Items from a dataset:
______________________________

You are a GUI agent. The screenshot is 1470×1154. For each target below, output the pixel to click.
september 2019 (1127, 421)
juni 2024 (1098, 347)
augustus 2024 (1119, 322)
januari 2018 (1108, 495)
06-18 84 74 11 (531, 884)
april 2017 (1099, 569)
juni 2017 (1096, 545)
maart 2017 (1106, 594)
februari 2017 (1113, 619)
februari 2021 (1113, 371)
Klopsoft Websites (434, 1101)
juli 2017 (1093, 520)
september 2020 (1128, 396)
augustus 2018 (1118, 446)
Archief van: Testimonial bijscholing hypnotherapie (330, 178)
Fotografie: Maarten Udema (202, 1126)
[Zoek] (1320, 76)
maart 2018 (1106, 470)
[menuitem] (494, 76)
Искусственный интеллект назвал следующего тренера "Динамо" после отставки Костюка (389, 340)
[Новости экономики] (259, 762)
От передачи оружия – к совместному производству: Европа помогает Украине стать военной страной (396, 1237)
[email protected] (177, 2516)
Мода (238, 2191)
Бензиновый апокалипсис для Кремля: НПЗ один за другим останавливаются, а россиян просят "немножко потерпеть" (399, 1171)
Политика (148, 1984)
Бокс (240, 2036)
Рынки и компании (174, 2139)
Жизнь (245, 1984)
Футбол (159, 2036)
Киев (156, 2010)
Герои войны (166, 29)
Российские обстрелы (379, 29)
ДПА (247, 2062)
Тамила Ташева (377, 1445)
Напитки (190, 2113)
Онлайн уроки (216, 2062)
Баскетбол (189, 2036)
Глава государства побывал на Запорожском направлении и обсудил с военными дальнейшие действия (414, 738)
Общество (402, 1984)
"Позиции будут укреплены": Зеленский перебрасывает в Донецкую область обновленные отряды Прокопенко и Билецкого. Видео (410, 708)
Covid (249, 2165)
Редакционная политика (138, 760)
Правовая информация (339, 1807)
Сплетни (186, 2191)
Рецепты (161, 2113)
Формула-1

______________________________

▶ [To do]
Look above for the line that contains "Klopsoft Websites (434, 1101)". Starting there, transcribe every line exactly until you have copied the line that contains "[menuitem] (494, 76)".

▶ [Response below]
Klopsoft Websites (434, 1101)
juli 2017 (1093, 520)
september 2020 (1128, 396)
augustus 2018 (1118, 446)
Archief van: Testimonial bijscholing hypnotherapie (330, 178)
Fotografie: Maarten Udema (202, 1126)
[Zoek] (1320, 76)
maart 2018 (1106, 470)
[menuitem] (494, 76)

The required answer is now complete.